● **What the exercise asks**:
Please return every line of the listing. Keep each one exact.

● **Input**:

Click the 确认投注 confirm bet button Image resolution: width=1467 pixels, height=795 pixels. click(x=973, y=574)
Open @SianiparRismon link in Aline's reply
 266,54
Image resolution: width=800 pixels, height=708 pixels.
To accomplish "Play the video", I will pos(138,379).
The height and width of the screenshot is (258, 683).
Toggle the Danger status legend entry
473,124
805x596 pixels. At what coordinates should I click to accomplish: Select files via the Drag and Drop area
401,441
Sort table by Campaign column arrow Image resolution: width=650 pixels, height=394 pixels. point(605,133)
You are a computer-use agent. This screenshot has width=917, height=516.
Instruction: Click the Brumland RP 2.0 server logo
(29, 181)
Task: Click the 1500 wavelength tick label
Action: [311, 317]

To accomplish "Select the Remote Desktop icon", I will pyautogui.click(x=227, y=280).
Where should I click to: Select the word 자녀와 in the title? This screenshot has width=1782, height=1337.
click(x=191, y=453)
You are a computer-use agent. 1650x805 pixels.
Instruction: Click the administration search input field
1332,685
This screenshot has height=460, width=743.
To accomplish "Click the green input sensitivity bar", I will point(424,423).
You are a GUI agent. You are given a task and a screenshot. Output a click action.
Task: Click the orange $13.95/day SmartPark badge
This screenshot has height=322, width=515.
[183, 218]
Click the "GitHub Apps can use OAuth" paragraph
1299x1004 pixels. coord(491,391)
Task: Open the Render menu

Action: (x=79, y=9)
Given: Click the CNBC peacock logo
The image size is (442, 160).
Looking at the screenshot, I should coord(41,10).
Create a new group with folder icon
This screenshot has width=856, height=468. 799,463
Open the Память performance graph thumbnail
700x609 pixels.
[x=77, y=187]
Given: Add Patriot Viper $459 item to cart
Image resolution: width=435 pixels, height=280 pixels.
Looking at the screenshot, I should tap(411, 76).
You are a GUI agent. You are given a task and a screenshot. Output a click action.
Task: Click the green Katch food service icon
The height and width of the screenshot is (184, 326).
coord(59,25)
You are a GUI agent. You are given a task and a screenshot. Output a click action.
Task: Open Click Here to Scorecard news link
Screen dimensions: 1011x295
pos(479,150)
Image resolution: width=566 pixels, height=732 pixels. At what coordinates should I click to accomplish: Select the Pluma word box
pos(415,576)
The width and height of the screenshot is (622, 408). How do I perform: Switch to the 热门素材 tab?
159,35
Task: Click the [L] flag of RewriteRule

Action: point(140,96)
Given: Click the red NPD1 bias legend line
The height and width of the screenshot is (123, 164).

● **The answer**:
Click the 确认投注 confirm bet button Image resolution: width=1467 pixels, height=795 pixels. click(x=973, y=574)
Open @SianiparRismon link in Aline's reply
 266,54
Image resolution: width=800 pixels, height=708 pixels.
To accomplish "Play the video", I will pos(138,379).
The height and width of the screenshot is (258, 683).
Toggle the Danger status legend entry
473,124
805x596 pixels. At what coordinates should I click to accomplish: Select files via the Drag and Drop area
401,441
Sort table by Campaign column arrow Image resolution: width=650 pixels, height=394 pixels. point(605,133)
You are a computer-use agent. This screenshot has width=917, height=516.
Instruction: Click the Brumland RP 2.0 server logo
(29, 181)
Task: Click the 1500 wavelength tick label
Action: [311, 317]

To accomplish "Select the Remote Desktop icon", I will pyautogui.click(x=227, y=280).
Where should I click to: Select the word 자녀와 in the title? This screenshot has width=1782, height=1337.
click(x=191, y=453)
You are a computer-use agent. 1650x805 pixels.
Instruction: Click the administration search input field
1332,685
This screenshot has height=460, width=743.
To accomplish "Click the green input sensitivity bar", I will point(424,423).
You are a GUI agent. You are given a task and a screenshot. Output a click action.
Task: Click the orange $13.95/day SmartPark badge
This screenshot has height=322, width=515.
[183, 218]
Click the "GitHub Apps can use OAuth" paragraph
1299x1004 pixels. coord(491,391)
Task: Open the Render menu

Action: (x=79, y=9)
Given: Click the CNBC peacock logo
The image size is (442, 160).
Looking at the screenshot, I should coord(41,10).
Create a new group with folder icon
This screenshot has width=856, height=468. 799,463
Open the Память performance graph thumbnail
700x609 pixels.
[x=77, y=187]
Given: Add Patriot Viper $459 item to cart
Image resolution: width=435 pixels, height=280 pixels.
Looking at the screenshot, I should tap(411, 76).
You are a GUI agent. You are given a task and a screenshot. Output a click action.
Task: Click the green Katch food service icon
The height and width of the screenshot is (184, 326).
coord(59,25)
You are a GUI agent. You are given a task and a screenshot. Output a click action.
Task: Open Click Here to Scorecard news link
Screen dimensions: 1011x295
pos(479,150)
Image resolution: width=566 pixels, height=732 pixels. At what coordinates should I click to accomplish: Select the Pluma word box
pos(415,576)
The width and height of the screenshot is (622, 408). How do I perform: Switch to the 热门素材 tab?
159,35
Task: Click the [L] flag of RewriteRule

Action: point(140,96)
Given: Click the red NPD1 bias legend line
The height and width of the screenshot is (123, 164).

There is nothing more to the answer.